- Written task
Please copy out every one of the following items word for word, with no changes.

Pointing items for text and elements:

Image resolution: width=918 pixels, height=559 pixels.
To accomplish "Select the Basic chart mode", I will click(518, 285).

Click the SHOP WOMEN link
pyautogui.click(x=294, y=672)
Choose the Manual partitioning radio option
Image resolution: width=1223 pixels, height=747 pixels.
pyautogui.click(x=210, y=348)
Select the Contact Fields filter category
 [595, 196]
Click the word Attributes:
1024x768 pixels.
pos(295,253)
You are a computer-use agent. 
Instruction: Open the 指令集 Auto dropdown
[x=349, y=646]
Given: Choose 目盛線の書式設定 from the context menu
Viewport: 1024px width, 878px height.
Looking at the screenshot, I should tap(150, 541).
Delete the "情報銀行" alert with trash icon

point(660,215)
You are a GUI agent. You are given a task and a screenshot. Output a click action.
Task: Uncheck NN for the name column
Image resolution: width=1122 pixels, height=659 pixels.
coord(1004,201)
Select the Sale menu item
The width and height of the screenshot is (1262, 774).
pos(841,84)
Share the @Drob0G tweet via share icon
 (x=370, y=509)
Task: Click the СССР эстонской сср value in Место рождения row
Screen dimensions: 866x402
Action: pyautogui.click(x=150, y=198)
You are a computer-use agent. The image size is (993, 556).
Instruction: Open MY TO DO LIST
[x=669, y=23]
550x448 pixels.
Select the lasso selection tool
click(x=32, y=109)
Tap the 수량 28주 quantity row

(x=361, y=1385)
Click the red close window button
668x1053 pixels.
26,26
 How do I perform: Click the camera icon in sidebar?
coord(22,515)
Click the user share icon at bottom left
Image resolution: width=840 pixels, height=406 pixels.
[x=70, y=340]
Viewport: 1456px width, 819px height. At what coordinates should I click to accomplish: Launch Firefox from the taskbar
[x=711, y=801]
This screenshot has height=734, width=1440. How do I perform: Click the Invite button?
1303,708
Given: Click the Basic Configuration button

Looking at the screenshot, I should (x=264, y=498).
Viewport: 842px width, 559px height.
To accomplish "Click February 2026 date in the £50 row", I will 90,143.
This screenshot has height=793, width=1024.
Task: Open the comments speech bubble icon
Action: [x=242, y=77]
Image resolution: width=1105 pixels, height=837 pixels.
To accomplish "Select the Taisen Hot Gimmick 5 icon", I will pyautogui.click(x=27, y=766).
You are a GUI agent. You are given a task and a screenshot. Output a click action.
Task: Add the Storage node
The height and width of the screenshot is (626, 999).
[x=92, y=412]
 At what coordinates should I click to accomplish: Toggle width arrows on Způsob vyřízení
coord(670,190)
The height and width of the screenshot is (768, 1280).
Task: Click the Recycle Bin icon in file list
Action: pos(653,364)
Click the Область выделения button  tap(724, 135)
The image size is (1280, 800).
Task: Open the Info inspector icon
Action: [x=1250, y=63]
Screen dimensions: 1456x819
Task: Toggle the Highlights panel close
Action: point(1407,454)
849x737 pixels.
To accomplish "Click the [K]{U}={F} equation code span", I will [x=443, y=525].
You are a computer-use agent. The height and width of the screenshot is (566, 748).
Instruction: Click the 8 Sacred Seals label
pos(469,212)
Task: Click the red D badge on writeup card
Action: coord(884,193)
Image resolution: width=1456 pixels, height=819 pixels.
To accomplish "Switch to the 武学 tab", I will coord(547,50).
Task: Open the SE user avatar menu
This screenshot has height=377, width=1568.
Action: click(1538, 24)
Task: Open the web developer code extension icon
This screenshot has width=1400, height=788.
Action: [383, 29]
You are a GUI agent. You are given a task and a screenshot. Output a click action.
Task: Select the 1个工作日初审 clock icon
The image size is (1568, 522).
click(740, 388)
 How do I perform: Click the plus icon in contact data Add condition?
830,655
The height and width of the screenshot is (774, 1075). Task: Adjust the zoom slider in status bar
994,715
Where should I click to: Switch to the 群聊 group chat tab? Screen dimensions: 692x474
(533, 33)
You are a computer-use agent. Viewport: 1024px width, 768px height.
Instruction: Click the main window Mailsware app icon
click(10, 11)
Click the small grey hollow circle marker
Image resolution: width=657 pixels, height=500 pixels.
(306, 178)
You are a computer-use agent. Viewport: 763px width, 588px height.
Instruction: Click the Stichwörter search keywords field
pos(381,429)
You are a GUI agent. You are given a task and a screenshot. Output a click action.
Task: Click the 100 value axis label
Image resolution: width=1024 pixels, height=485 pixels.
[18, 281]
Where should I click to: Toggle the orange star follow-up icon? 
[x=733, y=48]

- Response to this task
Image resolution: width=918 pixels, height=559 pixels.
To accomplish "Select the Basic chart mode", I will click(518, 285).

Click the SHOP WOMEN link
pyautogui.click(x=294, y=672)
Choose the Manual partitioning radio option
Image resolution: width=1223 pixels, height=747 pixels.
pyautogui.click(x=210, y=348)
Select the Contact Fields filter category
 [595, 196]
Click the word Attributes:
1024x768 pixels.
pos(295,253)
You are a computer-use agent. 
Instruction: Open the 指令集 Auto dropdown
[x=349, y=646]
Given: Choose 目盛線の書式設定 from the context menu
Viewport: 1024px width, 878px height.
Looking at the screenshot, I should tap(150, 541).
Delete the "情報銀行" alert with trash icon

point(660,215)
You are a GUI agent. You are given a task and a screenshot. Output a click action.
Task: Uncheck NN for the name column
Image resolution: width=1122 pixels, height=659 pixels.
coord(1004,201)
Select the Sale menu item
The width and height of the screenshot is (1262, 774).
pos(841,84)
Share the @Drob0G tweet via share icon
 (x=370, y=509)
Task: Click the СССР эстонской сср value in Место рождения row
Screen dimensions: 866x402
Action: pyautogui.click(x=150, y=198)
You are a computer-use agent. The image size is (993, 556).
Instruction: Open MY TO DO LIST
[x=669, y=23]
550x448 pixels.
Select the lasso selection tool
click(x=32, y=109)
Tap the 수량 28주 quantity row

(x=361, y=1385)
Click the red close window button
668x1053 pixels.
26,26
 How do I perform: Click the camera icon in sidebar?
coord(22,515)
Click the user share icon at bottom left
Image resolution: width=840 pixels, height=406 pixels.
[x=70, y=340]
Viewport: 1456px width, 819px height. At what coordinates should I click to accomplish: Launch Firefox from the taskbar
[x=711, y=801]
This screenshot has height=734, width=1440. How do I perform: Click the Invite button?
1303,708
Given: Click the Basic Configuration button

Looking at the screenshot, I should (x=264, y=498).
Viewport: 842px width, 559px height.
To accomplish "Click February 2026 date in the £50 row", I will 90,143.
This screenshot has height=793, width=1024.
Task: Open the comments speech bubble icon
Action: [x=242, y=77]
Image resolution: width=1105 pixels, height=837 pixels.
To accomplish "Select the Taisen Hot Gimmick 5 icon", I will pyautogui.click(x=27, y=766).
You are a GUI agent. You are given a task and a screenshot. Output a click action.
Task: Add the Storage node
The height and width of the screenshot is (626, 999).
[x=92, y=412]
 At what coordinates should I click to accomplish: Toggle width arrows on Způsob vyřízení
coord(670,190)
The height and width of the screenshot is (768, 1280).
Task: Click the Recycle Bin icon in file list
Action: pos(653,364)
Click the Область выделения button  tap(724, 135)
The image size is (1280, 800).
Task: Open the Info inspector icon
Action: [x=1250, y=63]
Screen dimensions: 1456x819
Task: Toggle the Highlights panel close
Action: point(1407,454)
849x737 pixels.
To accomplish "Click the [K]{U}={F} equation code span", I will [x=443, y=525].
You are a computer-use agent. The height and width of the screenshot is (566, 748).
Instruction: Click the 8 Sacred Seals label
pos(469,212)
Task: Click the red D badge on writeup card
Action: coord(884,193)
Image resolution: width=1456 pixels, height=819 pixels.
To accomplish "Switch to the 武学 tab", I will coord(547,50).
Task: Open the SE user avatar menu
This screenshot has height=377, width=1568.
Action: click(1538, 24)
Task: Open the web developer code extension icon
This screenshot has width=1400, height=788.
Action: [383, 29]
You are a GUI agent. You are given a task and a screenshot. Output a click action.
Task: Select the 1个工作日初审 clock icon
The image size is (1568, 522).
click(740, 388)
 How do I perform: Click the plus icon in contact data Add condition?
830,655
The height and width of the screenshot is (774, 1075). Task: Adjust the zoom slider in status bar
994,715
Where should I click to: Switch to the 群聊 group chat tab? Screen dimensions: 692x474
(533, 33)
You are a computer-use agent. Viewport: 1024px width, 768px height.
Instruction: Click the main window Mailsware app icon
click(10, 11)
Click the small grey hollow circle marker
Image resolution: width=657 pixels, height=500 pixels.
(306, 178)
You are a computer-use agent. Viewport: 763px width, 588px height.
Instruction: Click the Stichwörter search keywords field
pos(381,429)
You are a GUI agent. You are given a task and a screenshot. Output a click action.
Task: Click the 100 value axis label
Image resolution: width=1024 pixels, height=485 pixels.
[18, 281]
Where should I click to: Toggle the orange star follow-up icon? 
[x=733, y=48]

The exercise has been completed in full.